Your task
Which lines of the data contain the string "Network"? Copy every one of them.

Records from a data collection:
◇ ◇ ◇ ◇ ◇

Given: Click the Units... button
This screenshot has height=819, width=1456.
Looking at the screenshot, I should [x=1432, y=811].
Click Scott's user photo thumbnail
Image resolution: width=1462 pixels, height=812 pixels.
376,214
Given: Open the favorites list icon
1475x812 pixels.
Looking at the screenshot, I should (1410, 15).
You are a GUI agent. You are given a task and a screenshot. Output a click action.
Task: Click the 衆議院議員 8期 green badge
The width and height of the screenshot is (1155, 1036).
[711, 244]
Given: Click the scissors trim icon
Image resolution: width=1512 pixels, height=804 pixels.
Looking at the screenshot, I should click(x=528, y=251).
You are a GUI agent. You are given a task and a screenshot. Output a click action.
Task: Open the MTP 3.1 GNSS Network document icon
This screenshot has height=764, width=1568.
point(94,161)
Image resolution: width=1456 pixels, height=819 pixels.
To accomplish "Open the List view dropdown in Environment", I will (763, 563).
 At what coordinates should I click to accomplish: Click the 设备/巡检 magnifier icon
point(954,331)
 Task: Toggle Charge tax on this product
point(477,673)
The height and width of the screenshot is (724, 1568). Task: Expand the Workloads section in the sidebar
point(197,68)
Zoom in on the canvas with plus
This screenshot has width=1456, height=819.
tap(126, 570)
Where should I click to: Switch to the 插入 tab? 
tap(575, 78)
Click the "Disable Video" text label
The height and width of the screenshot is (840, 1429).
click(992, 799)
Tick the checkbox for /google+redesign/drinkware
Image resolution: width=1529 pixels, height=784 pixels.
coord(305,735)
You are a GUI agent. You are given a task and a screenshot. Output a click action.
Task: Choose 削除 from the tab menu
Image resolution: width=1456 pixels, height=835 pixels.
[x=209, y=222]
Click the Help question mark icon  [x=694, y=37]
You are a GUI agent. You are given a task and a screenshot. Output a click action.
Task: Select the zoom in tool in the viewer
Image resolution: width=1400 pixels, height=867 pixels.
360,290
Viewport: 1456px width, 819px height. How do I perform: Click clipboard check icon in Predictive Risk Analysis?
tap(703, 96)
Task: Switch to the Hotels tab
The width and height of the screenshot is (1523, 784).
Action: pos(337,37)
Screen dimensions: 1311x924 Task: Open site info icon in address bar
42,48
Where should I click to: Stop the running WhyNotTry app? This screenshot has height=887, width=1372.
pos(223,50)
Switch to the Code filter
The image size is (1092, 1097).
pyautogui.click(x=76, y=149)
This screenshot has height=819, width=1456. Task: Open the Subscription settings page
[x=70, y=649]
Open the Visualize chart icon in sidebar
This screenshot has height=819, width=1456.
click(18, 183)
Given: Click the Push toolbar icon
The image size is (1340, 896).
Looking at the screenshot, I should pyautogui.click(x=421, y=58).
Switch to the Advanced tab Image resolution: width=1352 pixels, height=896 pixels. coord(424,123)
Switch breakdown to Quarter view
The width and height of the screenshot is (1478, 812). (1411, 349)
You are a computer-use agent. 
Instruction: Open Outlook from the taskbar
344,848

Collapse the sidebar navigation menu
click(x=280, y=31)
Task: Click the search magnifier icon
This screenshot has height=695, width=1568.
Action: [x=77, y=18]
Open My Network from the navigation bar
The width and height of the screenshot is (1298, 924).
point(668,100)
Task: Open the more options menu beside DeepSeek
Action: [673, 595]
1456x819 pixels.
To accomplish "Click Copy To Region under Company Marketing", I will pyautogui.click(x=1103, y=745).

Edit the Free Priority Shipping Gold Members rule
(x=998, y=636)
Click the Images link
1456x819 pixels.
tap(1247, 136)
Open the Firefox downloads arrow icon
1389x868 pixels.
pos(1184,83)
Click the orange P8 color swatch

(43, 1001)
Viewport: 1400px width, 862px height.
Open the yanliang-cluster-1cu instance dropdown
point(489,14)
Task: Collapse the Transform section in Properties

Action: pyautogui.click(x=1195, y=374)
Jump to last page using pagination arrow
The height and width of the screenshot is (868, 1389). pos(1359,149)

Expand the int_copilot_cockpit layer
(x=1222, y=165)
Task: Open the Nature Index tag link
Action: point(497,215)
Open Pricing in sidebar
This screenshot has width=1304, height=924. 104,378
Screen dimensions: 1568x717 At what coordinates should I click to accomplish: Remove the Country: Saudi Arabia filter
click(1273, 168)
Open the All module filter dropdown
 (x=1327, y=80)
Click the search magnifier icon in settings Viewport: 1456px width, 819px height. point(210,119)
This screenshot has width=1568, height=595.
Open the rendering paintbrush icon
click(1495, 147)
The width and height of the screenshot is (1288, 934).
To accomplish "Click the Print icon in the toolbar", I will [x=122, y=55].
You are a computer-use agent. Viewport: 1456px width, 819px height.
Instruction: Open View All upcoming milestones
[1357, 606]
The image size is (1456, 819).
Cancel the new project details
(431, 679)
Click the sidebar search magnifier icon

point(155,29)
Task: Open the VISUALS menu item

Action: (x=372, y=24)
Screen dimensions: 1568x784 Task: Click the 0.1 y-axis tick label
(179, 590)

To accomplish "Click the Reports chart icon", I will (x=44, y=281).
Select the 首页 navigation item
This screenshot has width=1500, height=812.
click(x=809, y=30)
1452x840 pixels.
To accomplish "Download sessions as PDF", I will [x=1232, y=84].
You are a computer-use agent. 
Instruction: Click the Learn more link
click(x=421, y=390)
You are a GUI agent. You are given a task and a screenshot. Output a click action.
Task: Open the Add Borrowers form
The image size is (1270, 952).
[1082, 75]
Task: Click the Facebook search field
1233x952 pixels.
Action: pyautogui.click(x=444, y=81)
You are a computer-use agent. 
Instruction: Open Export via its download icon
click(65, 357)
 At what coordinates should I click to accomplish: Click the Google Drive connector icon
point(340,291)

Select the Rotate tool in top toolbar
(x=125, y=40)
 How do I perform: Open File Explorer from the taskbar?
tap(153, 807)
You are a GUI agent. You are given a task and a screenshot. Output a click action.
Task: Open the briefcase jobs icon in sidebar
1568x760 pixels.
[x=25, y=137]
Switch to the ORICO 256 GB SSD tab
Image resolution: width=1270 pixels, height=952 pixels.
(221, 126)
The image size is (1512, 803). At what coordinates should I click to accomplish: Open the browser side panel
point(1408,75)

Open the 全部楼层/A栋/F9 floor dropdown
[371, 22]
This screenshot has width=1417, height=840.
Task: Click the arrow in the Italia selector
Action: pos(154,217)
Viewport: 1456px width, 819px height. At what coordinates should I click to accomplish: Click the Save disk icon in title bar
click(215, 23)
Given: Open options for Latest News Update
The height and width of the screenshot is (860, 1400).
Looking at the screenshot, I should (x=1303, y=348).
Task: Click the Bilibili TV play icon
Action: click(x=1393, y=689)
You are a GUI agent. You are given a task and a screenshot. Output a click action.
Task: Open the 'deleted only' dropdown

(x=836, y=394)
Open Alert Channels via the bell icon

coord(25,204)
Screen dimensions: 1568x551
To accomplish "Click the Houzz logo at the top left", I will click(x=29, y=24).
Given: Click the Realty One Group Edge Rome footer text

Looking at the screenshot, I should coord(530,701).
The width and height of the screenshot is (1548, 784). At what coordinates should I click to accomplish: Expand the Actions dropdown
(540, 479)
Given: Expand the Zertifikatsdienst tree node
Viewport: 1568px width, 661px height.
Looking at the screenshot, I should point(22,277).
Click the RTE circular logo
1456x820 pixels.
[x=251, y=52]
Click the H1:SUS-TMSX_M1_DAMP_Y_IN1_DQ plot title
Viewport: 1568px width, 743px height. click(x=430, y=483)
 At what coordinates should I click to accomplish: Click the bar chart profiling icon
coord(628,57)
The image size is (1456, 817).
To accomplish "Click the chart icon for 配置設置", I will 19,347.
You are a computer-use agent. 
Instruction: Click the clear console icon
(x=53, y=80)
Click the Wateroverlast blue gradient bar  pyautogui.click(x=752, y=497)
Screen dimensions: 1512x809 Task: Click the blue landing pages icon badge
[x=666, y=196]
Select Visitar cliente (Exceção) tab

◇ ◇ ◇ ◇ ◇

The completed task
Task: Open the MTP 3.1 GNSS Network document icon
Open My Network from the navigation bar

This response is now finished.